**What is required**
The line containing "Task: Expand the chester folder" marks the end: restate word for word every line from the first line of the entries below through that one.

Data excerpts

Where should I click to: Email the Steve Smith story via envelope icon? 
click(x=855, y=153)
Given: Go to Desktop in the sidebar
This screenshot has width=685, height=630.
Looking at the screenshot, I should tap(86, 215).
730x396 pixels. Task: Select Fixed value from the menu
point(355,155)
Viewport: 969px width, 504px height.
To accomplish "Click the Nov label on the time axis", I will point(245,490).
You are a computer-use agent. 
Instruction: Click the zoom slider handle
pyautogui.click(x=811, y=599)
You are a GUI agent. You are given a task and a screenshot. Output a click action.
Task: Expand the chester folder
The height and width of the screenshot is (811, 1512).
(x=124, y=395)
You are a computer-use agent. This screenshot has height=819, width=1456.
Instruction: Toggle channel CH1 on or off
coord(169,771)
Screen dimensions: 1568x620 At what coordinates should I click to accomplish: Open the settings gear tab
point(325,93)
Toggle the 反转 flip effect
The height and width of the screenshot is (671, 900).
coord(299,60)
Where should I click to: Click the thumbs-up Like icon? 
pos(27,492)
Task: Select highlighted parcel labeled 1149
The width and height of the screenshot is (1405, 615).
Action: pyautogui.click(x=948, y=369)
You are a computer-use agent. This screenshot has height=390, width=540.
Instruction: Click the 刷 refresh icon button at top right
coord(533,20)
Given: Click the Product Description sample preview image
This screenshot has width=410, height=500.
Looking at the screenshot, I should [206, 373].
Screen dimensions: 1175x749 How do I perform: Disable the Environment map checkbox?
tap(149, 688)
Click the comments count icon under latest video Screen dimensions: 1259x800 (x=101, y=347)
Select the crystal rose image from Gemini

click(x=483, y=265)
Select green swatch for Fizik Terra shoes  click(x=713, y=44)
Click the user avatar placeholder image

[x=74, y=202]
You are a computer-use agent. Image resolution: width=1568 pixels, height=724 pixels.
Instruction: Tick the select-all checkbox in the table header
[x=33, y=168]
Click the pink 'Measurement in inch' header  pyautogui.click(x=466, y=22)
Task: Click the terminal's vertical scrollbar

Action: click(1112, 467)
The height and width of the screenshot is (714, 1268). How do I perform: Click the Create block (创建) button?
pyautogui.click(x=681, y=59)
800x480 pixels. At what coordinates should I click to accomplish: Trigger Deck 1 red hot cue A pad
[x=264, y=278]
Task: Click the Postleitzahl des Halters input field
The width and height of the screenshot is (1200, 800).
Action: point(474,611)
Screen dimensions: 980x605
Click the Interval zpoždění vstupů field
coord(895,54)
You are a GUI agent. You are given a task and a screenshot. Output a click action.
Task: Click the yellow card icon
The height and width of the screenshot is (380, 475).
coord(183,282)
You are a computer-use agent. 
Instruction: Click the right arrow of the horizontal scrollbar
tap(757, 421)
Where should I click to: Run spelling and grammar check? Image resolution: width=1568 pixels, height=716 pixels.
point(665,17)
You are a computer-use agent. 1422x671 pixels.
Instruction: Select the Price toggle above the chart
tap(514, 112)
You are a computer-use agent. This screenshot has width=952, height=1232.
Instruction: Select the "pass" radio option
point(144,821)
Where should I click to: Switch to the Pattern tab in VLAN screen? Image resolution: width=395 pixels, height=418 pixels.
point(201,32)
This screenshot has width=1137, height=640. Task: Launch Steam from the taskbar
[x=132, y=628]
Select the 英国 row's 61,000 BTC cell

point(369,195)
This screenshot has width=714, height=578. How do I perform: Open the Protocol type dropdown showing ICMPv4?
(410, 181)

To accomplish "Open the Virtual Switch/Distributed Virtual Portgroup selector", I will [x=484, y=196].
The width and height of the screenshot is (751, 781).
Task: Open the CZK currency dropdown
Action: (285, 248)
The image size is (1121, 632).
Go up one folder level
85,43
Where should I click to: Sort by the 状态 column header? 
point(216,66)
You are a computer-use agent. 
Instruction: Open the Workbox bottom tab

**Result**
Where should I click to: Email the Steve Smith story via envelope icon? 
click(x=855, y=153)
Given: Go to Desktop in the sidebar
This screenshot has width=685, height=630.
Looking at the screenshot, I should tap(86, 215).
730x396 pixels. Task: Select Fixed value from the menu
point(355,155)
Viewport: 969px width, 504px height.
To accomplish "Click the Nov label on the time axis", I will point(245,490).
You are a computer-use agent. 
Instruction: Click the zoom slider handle
pyautogui.click(x=811, y=599)
You are a GUI agent. You are given a task and a screenshot. Output a click action.
Task: Expand the chester folder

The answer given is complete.